Certain Closely Held For-Profit Employers Need Not Provide Women’s Contraceptive Services. Under the ACA, non-grandfathered group health plans must cover specified preventive services, including certain women’s preventive health services, without cost-sharing (co-pays, deductibles, and coinsurance) when delivered by in-network providers. Women’s services include all FDA-approved contraceptive services for women with child-bearing capacity, as prescribed by a provider. In July 2015, the Departments of Labor, Health and Human Services, and Treasury (the Departments) published a rule that, among other things, finalizes a proposal, issued last year, to provide an accommodation for closely held for-profit entities with religious objections to some or all of the mandated contraceptive services.
Religious Employers. Under regulations issued in July 2013, group health plans of “religious employers” are exempt from having to provide coverage for contraceptive services.

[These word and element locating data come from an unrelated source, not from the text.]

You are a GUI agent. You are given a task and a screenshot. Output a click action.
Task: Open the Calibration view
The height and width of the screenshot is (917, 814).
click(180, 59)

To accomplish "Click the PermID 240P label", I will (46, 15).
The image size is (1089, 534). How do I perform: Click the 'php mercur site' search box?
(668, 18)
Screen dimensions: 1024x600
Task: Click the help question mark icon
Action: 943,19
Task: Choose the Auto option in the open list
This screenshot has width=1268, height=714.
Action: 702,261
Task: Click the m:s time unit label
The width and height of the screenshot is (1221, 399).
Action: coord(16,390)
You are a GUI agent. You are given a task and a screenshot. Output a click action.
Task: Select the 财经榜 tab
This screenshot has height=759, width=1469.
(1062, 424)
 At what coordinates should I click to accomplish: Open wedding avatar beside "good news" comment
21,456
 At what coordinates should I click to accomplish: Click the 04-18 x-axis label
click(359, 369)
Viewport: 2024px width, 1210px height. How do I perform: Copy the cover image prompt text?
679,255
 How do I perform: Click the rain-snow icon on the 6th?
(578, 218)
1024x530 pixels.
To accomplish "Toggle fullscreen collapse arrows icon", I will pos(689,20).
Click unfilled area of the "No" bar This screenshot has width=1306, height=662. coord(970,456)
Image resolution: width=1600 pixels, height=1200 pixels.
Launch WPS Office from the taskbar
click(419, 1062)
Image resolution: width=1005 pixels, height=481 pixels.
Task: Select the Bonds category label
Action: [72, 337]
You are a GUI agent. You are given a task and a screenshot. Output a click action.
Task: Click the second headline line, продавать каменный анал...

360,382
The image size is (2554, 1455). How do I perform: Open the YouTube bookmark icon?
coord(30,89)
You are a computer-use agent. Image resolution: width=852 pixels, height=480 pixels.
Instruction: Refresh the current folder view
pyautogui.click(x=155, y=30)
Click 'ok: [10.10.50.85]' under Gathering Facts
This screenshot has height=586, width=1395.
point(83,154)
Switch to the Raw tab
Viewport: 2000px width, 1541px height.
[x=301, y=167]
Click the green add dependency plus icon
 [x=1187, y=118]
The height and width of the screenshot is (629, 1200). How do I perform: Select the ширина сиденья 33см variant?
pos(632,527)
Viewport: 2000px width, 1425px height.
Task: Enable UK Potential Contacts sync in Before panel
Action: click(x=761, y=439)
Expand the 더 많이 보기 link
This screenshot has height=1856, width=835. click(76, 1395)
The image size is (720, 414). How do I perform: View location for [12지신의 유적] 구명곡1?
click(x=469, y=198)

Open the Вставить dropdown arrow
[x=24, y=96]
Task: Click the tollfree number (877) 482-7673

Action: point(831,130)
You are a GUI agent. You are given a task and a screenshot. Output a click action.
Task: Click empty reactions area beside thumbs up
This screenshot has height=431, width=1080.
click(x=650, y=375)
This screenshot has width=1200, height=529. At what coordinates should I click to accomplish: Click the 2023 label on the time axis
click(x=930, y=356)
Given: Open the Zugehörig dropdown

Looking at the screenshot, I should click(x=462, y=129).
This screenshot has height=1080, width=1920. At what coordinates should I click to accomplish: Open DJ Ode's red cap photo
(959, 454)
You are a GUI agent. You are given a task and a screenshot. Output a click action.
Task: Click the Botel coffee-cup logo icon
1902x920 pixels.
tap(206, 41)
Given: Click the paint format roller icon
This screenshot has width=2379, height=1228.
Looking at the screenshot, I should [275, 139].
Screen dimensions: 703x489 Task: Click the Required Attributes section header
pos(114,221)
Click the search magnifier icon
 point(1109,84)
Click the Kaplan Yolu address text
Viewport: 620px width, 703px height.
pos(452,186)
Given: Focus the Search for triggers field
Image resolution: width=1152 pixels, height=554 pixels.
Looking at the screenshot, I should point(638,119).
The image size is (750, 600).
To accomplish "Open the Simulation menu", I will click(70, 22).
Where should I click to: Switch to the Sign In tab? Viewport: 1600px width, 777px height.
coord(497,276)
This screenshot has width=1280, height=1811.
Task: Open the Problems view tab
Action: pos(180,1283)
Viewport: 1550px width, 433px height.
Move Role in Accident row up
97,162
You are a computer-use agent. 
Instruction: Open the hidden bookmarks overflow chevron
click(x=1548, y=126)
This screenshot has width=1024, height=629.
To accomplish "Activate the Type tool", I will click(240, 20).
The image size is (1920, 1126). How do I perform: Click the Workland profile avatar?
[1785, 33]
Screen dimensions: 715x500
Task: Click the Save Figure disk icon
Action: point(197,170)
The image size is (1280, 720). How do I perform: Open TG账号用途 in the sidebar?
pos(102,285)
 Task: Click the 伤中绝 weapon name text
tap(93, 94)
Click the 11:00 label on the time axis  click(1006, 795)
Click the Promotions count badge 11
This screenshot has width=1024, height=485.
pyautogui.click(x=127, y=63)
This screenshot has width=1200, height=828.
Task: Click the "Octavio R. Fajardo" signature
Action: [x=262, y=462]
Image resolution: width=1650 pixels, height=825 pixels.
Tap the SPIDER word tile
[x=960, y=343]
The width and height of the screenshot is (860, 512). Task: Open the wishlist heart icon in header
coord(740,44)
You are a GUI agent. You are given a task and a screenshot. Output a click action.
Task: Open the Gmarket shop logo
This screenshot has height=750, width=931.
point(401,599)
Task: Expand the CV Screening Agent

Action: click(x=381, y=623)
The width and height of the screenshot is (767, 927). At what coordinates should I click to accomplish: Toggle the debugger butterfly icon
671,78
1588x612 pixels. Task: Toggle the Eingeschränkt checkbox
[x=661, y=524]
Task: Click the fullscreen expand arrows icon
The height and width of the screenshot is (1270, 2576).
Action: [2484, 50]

Nonprofit Religious Organizations. The final rules issued in July 2013 provide an accommodation for nonprofit religious organizations that have a religious objection to the services; that hold themselves out as a religious organization; that certify to these facts; and that provide the certification to their insurer provider (insured plans) or third-party administrator (self-insured plans). Upon receipt of the self-certification, the health insurer (or third-party administrator) must arrange for the services for the women in the plan maintained by the nonprofit at no cost to the women or to the organization. As an alternative, an eligible nonprofit can notify the Department of Health and Human Services (HHS) in writing of its religious objection to providing coverage for contraceptive services, which, in turn, will then notify the insurer (or third-party administrator) that the nonprofit employer objects to providing coverage for contraceptive services, and that the insurer (or third-party administrator) will be responsible for providing the mandated benefits.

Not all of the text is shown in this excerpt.